**TEXTO DE LECTURA**:
El conocimiento abierto del títere y de sus técnicas es un fenómeno reciente que data del siglo XX. Los orígenes de este arte no dan lugar a dudas. Los chamanes o las sociedades secretas obtenían su poder y su persistencia de la manipulación de objetos. Pero el manejo y la construcción de títeres siempre se han visto envueltos por un halo de misterio por parte de los chamanes y de los sacerdotes, que no compartían sus secretos más que con un escogido grupo de aprendices y asistentes. Como subraya Paul McPharlin, en las sociedades hopi, kwakiutl o tolteca, por ejemplo, estos métodos se ocultaban no ya como “secretos del oficio”, sino como un misterio sagrado. Las sociedades que utilizaban los títeres con un espíritu de crítica social también estaban celosas de sus secretos. El anonimato de los titiriteros en la sociedad Ekon de Nigeria se mantenía de esta forma y sus métodos de trabajo no se revelaban. Si los títeres caían al suelo mostrando su mecanismo oculto, el pueblo debía matar a la compañía entera. En el mejor de los casos, solo el titiritero responsable de la ofensa era ejecutado y los otros vendidos como esclavos.

**TAREA A REALIZAR**:
Traduzca al inglés esta oración del texto sobre los títeres: «Las sociedades que utilizaban los títeres con un espíritu de crítica social también estaban celosas de sus secretos».

(Elementos guardados)
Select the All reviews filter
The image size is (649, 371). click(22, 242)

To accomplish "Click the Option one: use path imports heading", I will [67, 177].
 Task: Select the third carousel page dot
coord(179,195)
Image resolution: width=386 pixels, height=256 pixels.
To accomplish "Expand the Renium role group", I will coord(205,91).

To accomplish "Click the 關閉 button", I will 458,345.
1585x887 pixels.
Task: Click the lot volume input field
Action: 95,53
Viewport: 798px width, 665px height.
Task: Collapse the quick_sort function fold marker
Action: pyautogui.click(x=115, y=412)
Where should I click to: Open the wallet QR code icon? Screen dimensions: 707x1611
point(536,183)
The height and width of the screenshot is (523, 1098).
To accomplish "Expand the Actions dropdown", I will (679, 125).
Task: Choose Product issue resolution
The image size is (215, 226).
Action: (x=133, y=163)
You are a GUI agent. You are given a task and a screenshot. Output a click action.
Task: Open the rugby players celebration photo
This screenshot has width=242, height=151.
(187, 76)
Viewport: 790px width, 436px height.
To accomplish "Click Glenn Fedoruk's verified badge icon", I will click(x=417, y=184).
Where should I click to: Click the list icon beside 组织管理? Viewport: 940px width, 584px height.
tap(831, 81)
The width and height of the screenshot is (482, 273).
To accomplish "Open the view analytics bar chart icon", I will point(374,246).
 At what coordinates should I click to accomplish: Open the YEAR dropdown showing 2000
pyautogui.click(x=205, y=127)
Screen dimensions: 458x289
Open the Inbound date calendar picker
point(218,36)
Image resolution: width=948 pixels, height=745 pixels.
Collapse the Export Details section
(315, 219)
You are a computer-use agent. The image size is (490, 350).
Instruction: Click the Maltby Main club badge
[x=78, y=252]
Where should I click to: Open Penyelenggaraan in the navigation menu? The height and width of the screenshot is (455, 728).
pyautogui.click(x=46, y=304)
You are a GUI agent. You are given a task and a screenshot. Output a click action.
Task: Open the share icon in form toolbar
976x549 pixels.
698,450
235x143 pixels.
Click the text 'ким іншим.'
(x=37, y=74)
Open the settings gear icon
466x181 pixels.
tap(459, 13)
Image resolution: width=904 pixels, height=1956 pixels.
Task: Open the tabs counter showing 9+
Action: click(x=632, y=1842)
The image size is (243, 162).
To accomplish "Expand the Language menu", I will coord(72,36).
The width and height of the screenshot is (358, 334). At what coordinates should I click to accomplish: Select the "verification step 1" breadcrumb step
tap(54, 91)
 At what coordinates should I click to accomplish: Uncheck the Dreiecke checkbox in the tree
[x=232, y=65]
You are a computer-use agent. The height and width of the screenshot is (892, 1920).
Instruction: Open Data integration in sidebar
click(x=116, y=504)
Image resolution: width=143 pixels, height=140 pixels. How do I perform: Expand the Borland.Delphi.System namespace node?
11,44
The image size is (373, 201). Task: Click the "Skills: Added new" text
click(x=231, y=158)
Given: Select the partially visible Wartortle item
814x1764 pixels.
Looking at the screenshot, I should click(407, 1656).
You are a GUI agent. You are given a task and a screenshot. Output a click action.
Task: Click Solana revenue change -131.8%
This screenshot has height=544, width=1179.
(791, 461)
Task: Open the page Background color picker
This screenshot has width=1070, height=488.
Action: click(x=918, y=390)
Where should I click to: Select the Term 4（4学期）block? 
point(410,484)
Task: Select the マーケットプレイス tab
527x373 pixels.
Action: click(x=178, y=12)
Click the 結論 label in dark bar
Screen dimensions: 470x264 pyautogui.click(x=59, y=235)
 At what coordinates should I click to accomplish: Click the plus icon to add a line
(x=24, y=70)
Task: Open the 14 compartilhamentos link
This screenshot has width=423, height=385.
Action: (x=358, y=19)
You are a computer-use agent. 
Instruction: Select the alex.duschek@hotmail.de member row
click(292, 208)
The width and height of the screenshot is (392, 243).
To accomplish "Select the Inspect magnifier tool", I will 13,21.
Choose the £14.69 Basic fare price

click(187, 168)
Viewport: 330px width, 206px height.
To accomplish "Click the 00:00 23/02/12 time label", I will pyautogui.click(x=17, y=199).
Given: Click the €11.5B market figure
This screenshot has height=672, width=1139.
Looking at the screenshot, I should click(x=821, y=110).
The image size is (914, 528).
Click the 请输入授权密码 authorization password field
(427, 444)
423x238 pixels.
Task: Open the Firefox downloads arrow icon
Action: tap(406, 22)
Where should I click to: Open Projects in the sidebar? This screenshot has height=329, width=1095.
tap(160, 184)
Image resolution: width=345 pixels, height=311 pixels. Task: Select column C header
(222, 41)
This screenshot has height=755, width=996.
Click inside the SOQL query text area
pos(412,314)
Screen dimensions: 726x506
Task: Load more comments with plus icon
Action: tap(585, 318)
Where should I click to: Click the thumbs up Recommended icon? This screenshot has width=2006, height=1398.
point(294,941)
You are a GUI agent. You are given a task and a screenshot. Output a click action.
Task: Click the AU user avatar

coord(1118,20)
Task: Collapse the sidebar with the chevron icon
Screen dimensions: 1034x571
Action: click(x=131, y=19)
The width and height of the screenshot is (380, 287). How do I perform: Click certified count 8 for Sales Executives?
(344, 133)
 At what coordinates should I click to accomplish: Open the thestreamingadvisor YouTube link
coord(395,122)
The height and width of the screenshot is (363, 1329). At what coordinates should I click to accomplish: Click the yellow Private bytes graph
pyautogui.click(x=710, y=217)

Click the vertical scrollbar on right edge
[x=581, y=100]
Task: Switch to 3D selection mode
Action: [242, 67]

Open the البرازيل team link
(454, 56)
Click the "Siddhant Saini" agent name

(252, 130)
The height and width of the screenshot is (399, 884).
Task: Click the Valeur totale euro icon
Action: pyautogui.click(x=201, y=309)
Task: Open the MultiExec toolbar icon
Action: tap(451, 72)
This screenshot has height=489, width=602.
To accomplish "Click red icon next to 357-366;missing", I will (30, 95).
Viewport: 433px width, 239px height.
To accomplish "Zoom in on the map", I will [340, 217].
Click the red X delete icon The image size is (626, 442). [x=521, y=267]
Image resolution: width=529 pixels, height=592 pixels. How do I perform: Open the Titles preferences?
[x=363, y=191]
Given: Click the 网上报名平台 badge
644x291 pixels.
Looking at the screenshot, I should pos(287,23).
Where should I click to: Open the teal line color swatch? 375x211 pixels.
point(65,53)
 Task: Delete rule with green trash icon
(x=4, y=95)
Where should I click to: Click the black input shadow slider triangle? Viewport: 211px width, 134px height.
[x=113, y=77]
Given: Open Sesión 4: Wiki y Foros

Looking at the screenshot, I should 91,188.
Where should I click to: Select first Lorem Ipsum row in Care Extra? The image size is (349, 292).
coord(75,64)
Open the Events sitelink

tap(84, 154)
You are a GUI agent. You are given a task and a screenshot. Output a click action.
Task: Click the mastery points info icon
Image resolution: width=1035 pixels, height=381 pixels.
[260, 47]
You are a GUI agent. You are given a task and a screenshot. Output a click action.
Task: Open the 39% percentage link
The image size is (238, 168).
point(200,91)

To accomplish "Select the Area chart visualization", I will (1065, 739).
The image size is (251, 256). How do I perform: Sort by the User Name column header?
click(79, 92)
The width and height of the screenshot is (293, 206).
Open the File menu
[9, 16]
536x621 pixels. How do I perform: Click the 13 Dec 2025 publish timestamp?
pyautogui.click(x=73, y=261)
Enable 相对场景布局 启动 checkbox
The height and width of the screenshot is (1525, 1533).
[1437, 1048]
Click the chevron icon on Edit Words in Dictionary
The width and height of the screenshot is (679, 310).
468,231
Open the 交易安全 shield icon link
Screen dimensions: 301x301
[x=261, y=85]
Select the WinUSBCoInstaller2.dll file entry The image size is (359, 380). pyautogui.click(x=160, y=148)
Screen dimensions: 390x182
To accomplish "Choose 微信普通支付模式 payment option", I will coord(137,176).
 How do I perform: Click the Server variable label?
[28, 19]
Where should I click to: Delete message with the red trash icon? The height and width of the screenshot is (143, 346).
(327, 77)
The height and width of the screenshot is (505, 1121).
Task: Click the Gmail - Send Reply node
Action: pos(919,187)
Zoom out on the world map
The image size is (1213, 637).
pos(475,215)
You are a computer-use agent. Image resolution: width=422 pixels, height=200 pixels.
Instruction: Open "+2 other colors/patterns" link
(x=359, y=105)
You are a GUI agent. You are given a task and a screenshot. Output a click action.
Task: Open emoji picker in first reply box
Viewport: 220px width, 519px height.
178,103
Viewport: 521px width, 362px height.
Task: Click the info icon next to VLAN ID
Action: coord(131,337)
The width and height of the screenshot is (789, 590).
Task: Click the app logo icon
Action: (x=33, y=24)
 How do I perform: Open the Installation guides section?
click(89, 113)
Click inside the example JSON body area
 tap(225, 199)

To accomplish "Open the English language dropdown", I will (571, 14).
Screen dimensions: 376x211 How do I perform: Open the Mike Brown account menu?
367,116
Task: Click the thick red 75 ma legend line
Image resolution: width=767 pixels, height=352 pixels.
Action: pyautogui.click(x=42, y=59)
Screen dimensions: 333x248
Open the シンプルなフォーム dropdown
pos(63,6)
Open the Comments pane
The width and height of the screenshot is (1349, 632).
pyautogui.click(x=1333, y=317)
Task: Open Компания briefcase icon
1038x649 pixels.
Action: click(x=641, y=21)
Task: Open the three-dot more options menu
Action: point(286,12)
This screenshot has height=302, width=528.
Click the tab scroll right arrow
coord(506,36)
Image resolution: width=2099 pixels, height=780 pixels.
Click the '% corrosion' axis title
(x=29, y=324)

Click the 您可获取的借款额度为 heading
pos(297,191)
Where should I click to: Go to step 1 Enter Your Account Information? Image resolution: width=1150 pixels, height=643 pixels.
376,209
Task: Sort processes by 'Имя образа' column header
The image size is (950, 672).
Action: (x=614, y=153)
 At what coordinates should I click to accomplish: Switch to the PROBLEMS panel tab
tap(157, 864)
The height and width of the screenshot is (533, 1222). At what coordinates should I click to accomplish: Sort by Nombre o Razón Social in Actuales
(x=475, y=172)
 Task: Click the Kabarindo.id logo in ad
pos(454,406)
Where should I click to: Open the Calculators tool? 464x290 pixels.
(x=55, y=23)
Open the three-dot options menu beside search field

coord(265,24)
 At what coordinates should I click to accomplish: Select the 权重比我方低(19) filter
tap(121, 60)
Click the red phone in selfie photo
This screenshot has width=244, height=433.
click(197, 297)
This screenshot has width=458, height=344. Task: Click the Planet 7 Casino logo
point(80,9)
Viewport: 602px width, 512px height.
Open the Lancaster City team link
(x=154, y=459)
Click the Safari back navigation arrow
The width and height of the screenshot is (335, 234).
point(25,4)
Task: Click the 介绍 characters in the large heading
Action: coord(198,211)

**RESULTADO DE LA TAREA**:
The societies that used puppets in a spirit of social criticism were also jealous of their secrets.